With the use of police force under more scrutiny than ever, one local police department is sharing the special training their officers go through to diffuse confrontations.
The Prince George's County Police Department invited News4's Aaron Gilchrist to the police academy and showed him how the department trains officers to diffuse confrontations verbally and use force appropriately.
Every sworn officer in the department goes through the specialized training every year.
Sgt. Bill Gleason runs the training unit and says it involves dozens of classroom hours. During the course, officers discuss everything from ethics to constitutional law.
"We spend just as much time training the officers how to de-escalate and use verbal techniques, as we do teaching them how to use physical techniques," Gleason said.
A basic level of force might include giving firm commands to a suspect or anyone an officer encounters while on a call.
"You don't obey those verbal commands; now I can put my hands on you and kind of move you. 'Sir, I need you to step over here. I need you to back away,'" Gleason explained.
If an encounter becomes more complex, the officers are are trained to meet resistance with an appropriate level of force after considering all the factors at play.

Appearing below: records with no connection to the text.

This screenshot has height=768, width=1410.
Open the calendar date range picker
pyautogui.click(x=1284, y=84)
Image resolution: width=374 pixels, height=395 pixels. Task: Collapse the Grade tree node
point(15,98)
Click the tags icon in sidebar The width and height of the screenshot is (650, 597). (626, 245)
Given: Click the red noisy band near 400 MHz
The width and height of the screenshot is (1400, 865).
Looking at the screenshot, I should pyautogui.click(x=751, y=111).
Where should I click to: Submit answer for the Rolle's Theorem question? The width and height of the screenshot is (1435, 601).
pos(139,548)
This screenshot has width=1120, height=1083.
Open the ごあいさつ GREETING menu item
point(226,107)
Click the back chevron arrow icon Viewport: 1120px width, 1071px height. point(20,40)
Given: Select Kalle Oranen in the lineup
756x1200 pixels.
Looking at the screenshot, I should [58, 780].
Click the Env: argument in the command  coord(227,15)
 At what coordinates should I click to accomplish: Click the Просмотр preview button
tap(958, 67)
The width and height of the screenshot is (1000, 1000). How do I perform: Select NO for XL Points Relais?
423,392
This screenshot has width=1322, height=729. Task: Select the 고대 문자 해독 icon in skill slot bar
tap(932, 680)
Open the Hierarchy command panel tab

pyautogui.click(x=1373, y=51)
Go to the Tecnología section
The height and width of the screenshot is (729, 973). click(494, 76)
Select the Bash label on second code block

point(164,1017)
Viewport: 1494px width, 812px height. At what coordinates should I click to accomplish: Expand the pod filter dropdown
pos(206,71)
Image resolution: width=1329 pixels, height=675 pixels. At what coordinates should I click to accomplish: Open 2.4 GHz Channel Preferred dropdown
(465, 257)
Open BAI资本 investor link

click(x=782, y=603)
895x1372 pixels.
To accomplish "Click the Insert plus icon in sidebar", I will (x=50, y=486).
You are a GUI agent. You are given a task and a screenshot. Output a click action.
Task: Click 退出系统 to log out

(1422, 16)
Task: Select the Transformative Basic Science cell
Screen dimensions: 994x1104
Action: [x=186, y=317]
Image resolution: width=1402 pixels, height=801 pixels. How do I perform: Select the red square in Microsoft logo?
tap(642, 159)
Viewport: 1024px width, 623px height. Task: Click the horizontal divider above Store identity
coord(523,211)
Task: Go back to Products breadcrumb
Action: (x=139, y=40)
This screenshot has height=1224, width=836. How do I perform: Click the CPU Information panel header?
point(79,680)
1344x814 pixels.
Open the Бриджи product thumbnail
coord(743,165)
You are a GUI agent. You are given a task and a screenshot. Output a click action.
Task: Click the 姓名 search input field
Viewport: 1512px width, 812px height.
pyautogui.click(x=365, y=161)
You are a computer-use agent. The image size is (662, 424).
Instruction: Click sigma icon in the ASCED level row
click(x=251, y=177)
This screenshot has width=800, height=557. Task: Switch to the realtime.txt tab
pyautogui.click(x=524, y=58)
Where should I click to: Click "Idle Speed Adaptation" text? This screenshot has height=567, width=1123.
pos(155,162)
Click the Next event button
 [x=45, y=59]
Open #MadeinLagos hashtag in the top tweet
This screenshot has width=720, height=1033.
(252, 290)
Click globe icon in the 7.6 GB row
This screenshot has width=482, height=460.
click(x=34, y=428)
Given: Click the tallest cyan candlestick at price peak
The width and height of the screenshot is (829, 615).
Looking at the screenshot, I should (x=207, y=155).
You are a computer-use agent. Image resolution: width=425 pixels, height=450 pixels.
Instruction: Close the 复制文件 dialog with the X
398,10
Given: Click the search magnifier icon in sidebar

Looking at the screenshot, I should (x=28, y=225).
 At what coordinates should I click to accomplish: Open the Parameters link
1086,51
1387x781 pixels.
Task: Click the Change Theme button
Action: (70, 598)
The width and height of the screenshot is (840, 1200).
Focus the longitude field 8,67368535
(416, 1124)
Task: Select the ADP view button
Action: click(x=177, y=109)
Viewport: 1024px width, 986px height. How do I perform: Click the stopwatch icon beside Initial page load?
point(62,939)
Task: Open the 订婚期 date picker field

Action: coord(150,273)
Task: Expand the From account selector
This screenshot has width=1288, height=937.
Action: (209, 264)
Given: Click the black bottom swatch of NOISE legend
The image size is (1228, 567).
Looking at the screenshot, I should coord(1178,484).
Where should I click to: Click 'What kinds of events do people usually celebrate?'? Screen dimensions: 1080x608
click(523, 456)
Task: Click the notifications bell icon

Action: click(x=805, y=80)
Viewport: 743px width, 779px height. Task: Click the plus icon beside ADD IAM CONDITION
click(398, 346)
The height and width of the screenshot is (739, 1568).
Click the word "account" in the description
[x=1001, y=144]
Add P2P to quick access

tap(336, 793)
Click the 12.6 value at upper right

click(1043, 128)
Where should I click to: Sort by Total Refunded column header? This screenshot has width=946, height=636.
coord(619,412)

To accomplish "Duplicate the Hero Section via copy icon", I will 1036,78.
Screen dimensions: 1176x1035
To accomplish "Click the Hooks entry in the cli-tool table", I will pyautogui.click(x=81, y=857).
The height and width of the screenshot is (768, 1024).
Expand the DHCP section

Again, the goal is to get control.
An officer could strike a non-compliant person with a hand or a baton. Prince George’s County officers are also trained to execute control holds or takedowns to get a resistant person to the ground and in handcuffs.
Gleason said officers are constantly assessing an encounter and deciding the best tactic to gain control and stop a threat. Sometimes that appropriate response could include pepper spray or a stun gun.
“Most of our Taser deployments are people that are physically assaultive toward the officer or another person. That would justification to use the Taser," Gleason said.
The final step, along the use of force continuum, is deadly force.
"Our deadly force policy says a suspect must pose an imminent threat of death or serious injury to an officer or another person,” Gleason explained.
In Prince George’s County, every officer has a medical kit in their patrol car and is expected to render aid even after shooting someone who was once considered a deadly threat.
Gleason points out that 98 percent of calls for service don't require any level of force.